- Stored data
§ §
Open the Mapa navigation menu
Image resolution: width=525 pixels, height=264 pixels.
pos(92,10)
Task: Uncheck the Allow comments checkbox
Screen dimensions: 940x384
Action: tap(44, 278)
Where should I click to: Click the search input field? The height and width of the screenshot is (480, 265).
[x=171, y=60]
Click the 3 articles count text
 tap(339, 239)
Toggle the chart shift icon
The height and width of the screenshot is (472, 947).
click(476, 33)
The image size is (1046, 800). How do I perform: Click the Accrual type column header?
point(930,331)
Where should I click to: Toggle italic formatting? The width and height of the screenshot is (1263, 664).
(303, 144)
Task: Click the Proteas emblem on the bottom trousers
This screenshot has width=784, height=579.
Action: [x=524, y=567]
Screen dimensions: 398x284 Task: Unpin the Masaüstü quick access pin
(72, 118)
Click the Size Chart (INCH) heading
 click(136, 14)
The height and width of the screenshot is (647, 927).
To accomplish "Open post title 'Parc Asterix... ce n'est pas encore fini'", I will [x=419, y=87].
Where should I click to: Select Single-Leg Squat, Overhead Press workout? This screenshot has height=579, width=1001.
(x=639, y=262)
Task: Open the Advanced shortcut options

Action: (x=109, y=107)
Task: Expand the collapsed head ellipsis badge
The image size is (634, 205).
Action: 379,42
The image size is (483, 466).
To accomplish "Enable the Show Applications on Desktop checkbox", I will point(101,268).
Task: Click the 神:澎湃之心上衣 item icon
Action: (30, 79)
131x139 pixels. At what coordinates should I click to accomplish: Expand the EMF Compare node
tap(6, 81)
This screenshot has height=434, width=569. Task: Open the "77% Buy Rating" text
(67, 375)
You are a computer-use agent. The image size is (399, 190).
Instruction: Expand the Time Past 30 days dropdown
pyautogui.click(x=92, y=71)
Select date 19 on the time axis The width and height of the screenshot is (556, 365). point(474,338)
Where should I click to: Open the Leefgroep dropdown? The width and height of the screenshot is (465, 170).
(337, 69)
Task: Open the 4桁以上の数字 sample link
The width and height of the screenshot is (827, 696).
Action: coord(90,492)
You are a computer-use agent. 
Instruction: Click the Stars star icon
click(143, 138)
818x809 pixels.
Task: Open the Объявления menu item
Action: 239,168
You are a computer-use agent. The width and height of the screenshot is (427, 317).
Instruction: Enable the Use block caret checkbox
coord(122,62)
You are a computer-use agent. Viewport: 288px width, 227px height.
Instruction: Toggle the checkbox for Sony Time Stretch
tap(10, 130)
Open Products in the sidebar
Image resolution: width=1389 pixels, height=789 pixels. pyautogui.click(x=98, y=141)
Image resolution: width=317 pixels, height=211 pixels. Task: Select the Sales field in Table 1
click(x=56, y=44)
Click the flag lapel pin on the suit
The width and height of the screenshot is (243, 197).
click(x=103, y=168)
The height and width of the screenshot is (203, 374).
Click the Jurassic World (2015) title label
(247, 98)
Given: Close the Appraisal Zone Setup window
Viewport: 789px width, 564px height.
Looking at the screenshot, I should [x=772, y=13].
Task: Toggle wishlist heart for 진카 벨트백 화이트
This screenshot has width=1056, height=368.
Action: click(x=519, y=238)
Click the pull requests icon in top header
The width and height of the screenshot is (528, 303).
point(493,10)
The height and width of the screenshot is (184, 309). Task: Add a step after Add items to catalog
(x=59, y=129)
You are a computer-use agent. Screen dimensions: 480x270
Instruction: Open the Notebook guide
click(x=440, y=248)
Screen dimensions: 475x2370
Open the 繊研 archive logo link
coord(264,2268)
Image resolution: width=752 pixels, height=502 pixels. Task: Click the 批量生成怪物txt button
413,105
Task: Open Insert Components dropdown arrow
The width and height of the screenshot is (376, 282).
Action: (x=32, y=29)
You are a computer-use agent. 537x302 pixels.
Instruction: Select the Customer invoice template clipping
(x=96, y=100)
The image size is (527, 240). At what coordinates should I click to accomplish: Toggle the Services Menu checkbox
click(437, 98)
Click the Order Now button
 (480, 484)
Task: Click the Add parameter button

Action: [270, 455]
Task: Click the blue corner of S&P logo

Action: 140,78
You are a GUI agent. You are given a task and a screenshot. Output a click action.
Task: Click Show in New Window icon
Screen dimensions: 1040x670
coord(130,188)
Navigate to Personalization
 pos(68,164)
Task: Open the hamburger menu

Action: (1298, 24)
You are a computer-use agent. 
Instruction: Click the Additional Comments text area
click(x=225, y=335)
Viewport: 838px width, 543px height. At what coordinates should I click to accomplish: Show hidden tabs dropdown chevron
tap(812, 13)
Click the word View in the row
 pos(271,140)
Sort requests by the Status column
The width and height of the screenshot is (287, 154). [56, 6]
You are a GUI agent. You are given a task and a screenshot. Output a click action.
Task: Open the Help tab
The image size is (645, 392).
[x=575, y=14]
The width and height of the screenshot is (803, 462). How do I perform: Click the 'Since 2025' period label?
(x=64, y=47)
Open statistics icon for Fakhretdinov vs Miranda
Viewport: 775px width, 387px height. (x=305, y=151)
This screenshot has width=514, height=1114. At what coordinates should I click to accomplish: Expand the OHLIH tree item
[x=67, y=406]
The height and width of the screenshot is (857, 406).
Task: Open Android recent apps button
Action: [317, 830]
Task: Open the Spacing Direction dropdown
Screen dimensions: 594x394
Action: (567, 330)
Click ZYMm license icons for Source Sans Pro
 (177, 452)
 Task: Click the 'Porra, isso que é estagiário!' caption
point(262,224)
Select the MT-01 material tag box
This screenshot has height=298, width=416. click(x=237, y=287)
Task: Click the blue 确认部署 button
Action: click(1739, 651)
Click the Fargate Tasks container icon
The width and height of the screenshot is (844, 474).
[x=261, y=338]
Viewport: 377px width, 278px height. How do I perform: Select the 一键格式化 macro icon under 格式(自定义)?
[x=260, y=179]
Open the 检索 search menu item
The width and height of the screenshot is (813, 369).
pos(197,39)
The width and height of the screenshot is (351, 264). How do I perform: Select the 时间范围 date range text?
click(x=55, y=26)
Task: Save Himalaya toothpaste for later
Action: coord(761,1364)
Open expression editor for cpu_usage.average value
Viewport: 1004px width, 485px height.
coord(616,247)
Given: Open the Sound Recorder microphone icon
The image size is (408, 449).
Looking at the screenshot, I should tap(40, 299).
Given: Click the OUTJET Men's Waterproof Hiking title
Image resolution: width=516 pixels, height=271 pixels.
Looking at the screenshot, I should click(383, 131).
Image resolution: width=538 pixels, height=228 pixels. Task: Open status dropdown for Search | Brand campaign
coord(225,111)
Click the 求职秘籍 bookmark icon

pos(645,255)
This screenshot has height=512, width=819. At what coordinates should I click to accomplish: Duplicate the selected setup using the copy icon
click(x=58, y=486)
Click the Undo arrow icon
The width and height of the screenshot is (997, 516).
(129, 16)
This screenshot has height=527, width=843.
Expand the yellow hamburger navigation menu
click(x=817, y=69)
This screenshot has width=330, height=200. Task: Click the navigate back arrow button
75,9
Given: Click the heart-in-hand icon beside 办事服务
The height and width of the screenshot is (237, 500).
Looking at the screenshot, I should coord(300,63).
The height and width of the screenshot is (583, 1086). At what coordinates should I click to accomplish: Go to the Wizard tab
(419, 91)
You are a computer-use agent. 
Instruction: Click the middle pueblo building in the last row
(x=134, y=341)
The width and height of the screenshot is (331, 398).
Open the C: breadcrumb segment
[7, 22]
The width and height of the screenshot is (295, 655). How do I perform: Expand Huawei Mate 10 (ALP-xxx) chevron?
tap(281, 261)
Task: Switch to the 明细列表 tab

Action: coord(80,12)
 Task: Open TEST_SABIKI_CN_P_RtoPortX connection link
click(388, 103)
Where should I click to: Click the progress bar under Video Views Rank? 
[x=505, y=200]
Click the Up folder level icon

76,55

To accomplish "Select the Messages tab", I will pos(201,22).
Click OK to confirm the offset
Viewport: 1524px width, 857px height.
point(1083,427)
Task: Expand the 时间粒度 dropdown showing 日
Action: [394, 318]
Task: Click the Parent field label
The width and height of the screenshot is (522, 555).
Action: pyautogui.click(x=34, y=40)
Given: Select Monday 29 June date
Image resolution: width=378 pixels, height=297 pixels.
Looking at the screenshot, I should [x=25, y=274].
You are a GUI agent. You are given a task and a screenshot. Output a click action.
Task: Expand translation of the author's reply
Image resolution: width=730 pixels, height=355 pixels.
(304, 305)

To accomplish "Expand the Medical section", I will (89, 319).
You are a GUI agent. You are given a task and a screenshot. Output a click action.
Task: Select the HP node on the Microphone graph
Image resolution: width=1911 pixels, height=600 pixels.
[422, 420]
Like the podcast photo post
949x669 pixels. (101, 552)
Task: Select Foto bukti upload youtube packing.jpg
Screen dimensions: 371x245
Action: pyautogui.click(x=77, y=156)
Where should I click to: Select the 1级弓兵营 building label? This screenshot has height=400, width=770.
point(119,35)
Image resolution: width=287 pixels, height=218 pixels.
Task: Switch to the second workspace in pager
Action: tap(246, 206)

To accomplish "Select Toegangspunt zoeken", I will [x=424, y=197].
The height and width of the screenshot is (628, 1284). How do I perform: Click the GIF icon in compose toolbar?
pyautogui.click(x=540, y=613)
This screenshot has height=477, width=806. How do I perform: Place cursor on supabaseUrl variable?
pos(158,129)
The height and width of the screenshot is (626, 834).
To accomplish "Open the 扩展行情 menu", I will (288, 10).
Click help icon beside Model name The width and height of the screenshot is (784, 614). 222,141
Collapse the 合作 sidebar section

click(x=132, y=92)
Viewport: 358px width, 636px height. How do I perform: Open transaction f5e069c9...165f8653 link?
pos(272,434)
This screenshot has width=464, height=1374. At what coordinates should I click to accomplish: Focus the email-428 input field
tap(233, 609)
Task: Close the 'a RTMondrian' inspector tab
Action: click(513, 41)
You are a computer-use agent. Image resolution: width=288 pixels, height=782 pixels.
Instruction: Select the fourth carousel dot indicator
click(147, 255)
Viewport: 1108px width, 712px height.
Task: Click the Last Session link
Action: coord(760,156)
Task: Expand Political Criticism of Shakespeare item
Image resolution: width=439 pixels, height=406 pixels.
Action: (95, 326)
§ §
Every line above holding the string "heart" should be listed.

Task: Toggle wishlist heart for 진카 벨트백 화이트
Given: Click the heart-in-hand icon beside 办事服务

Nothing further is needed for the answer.